> Given task
Can you quote verbatim the run of lines that begins with the line containing "The height and width of the screenshot is (532, 956)." and ends with the line containing "coord(405,72)", both of those lines included?

> Records
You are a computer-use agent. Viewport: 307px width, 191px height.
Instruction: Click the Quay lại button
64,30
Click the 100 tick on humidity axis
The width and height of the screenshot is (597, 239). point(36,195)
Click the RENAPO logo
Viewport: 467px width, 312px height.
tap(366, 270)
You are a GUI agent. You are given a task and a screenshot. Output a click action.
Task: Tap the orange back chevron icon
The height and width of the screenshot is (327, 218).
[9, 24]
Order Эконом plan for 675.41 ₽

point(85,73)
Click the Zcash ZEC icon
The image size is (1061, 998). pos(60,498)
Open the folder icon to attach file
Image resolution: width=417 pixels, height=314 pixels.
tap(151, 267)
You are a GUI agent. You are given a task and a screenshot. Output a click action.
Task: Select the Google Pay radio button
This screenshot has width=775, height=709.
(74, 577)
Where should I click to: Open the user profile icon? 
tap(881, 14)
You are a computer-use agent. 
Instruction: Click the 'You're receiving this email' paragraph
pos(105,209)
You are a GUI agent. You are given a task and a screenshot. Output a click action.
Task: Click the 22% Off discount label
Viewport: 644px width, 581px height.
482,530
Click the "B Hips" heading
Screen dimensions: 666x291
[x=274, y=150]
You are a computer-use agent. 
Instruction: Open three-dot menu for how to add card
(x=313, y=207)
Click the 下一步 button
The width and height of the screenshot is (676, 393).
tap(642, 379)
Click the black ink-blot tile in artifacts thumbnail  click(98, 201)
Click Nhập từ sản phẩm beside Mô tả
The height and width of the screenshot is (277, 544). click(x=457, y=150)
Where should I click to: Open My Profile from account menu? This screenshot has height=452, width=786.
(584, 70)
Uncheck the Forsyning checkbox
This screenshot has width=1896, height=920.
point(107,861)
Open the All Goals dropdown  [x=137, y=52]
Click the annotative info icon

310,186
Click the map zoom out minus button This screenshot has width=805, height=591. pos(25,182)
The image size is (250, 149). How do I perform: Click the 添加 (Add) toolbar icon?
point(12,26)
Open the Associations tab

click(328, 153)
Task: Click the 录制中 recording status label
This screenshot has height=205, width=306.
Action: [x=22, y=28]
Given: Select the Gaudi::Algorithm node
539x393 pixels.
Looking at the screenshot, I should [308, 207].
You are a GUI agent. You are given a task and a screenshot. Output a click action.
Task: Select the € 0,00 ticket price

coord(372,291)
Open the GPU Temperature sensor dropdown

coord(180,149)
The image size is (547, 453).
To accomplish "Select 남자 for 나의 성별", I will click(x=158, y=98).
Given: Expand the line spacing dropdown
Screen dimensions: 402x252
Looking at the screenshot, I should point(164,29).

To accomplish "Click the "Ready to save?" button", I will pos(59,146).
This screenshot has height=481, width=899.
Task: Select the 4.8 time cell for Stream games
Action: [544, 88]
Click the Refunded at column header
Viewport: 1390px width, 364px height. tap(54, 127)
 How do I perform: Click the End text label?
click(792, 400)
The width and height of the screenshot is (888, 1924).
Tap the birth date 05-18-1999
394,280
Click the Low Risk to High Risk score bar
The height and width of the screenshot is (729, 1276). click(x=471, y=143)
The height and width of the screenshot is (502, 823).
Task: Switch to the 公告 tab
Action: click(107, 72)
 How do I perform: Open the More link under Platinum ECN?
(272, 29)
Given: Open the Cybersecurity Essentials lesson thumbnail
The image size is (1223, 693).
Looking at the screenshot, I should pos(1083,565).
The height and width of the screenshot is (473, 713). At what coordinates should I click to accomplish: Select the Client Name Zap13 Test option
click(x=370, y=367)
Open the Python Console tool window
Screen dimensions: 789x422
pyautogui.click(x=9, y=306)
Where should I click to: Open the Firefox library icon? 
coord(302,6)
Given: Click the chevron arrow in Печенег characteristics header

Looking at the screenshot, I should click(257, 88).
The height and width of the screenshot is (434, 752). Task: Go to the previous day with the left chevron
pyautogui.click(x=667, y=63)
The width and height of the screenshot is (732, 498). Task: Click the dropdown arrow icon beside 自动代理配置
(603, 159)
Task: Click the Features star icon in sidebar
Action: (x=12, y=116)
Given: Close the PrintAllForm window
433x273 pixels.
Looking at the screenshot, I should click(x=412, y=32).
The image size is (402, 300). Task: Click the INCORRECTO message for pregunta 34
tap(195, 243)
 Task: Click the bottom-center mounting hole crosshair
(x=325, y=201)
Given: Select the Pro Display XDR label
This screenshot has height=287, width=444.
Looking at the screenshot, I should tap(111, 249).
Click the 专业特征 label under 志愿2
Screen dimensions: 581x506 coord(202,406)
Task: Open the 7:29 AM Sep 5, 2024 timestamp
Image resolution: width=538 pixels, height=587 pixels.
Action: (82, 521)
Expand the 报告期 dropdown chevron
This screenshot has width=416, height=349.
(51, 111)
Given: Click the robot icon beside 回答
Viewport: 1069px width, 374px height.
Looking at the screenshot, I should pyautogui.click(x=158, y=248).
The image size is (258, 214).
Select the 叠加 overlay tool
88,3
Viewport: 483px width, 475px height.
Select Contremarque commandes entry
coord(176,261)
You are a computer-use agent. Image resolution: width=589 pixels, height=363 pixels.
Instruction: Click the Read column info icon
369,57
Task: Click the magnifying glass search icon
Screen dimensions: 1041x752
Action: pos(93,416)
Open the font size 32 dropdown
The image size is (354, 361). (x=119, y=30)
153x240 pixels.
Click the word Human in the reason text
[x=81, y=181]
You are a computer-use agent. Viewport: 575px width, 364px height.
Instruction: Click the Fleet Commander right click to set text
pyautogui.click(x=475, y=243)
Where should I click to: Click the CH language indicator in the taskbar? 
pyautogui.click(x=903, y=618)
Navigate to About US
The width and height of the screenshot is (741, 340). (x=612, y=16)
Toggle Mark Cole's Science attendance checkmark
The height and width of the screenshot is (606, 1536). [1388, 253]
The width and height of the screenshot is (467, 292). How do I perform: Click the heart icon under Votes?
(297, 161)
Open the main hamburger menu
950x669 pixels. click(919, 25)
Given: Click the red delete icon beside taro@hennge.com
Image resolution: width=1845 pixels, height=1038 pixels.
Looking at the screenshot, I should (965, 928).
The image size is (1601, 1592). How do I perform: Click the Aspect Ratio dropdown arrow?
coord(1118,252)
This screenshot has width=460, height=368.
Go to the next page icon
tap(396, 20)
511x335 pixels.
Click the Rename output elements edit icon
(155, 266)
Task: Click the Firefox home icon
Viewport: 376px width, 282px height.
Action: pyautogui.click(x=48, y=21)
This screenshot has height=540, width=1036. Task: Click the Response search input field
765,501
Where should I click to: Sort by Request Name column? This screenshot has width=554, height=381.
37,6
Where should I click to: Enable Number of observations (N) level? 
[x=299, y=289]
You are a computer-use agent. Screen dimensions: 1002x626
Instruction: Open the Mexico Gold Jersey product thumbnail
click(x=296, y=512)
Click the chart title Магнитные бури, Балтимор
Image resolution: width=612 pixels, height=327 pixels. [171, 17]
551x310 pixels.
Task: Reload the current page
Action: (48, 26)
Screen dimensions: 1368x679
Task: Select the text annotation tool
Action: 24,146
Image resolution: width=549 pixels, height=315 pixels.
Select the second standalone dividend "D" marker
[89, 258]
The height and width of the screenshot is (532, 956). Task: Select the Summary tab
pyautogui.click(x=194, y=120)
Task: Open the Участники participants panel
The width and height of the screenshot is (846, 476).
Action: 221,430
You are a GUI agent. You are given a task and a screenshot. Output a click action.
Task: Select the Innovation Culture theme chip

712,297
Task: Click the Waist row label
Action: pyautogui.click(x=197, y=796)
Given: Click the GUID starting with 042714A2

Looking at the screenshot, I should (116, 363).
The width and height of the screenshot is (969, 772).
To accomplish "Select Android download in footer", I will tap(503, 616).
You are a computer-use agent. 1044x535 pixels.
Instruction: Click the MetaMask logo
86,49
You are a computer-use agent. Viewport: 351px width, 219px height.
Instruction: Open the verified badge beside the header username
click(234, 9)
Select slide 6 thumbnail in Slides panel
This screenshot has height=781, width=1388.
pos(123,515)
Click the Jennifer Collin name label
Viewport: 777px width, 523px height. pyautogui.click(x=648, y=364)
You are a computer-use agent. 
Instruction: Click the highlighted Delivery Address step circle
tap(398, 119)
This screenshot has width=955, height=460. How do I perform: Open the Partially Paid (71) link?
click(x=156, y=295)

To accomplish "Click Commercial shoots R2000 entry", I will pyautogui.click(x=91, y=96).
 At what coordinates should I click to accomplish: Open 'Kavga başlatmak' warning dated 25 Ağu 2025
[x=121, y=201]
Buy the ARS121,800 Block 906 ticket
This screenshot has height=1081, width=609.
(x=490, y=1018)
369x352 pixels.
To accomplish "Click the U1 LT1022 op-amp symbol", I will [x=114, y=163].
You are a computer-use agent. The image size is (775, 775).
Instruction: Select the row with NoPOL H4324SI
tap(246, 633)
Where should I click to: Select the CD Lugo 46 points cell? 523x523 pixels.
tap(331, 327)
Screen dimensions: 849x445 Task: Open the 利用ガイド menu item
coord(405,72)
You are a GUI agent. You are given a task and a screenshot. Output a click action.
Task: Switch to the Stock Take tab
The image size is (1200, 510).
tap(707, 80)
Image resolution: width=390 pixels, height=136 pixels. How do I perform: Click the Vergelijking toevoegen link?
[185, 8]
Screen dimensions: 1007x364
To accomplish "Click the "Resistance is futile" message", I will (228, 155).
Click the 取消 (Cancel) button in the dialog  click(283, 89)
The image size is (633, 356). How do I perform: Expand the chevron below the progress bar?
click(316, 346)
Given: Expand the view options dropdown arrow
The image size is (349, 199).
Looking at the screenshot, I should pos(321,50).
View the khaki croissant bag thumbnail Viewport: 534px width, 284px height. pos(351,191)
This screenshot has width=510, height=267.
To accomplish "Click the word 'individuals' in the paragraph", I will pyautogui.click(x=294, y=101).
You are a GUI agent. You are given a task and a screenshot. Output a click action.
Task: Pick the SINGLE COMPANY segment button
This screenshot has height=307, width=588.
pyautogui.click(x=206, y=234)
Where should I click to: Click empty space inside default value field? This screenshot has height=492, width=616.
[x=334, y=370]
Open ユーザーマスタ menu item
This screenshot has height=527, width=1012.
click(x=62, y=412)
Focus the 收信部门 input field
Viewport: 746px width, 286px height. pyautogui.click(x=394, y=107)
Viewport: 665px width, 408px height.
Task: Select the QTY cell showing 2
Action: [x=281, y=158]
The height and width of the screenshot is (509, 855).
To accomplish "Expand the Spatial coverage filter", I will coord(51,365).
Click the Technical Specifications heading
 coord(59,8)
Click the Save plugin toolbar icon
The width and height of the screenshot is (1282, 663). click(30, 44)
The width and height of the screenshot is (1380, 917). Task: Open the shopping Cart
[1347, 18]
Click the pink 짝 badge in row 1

> The reply
The height and width of the screenshot is (532, 956). Task: Select the Summary tab
pyautogui.click(x=194, y=120)
Task: Open the Участники participants panel
The width and height of the screenshot is (846, 476).
Action: 221,430
You are a GUI agent. You are given a task and a screenshot. Output a click action.
Task: Select the Innovation Culture theme chip

712,297
Task: Click the Waist row label
Action: pyautogui.click(x=197, y=796)
Given: Click the GUID starting with 042714A2

Looking at the screenshot, I should (116, 363).
The width and height of the screenshot is (969, 772).
To accomplish "Select Android download in footer", I will tap(503, 616).
You are a computer-use agent. 1044x535 pixels.
Instruction: Click the MetaMask logo
86,49
You are a computer-use agent. Viewport: 351px width, 219px height.
Instruction: Open the verified badge beside the header username
click(234, 9)
Select slide 6 thumbnail in Slides panel
This screenshot has height=781, width=1388.
pos(123,515)
Click the Jennifer Collin name label
Viewport: 777px width, 523px height. pyautogui.click(x=648, y=364)
You are a computer-use agent. 
Instruction: Click the highlighted Delivery Address step circle
tap(398, 119)
This screenshot has width=955, height=460. How do I perform: Open the Partially Paid (71) link?
click(x=156, y=295)

To accomplish "Click Commercial shoots R2000 entry", I will pyautogui.click(x=91, y=96).
 At what coordinates should I click to accomplish: Open 'Kavga başlatmak' warning dated 25 Ağu 2025
[x=121, y=201]
Buy the ARS121,800 Block 906 ticket
This screenshot has height=1081, width=609.
(x=490, y=1018)
369x352 pixels.
To accomplish "Click the U1 LT1022 op-amp symbol", I will [x=114, y=163].
You are a computer-use agent. The image size is (775, 775).
Instruction: Select the row with NoPOL H4324SI
tap(246, 633)
Where should I click to: Select the CD Lugo 46 points cell? 523x523 pixels.
tap(331, 327)
Screen dimensions: 849x445 Task: Open the 利用ガイド menu item
coord(405,72)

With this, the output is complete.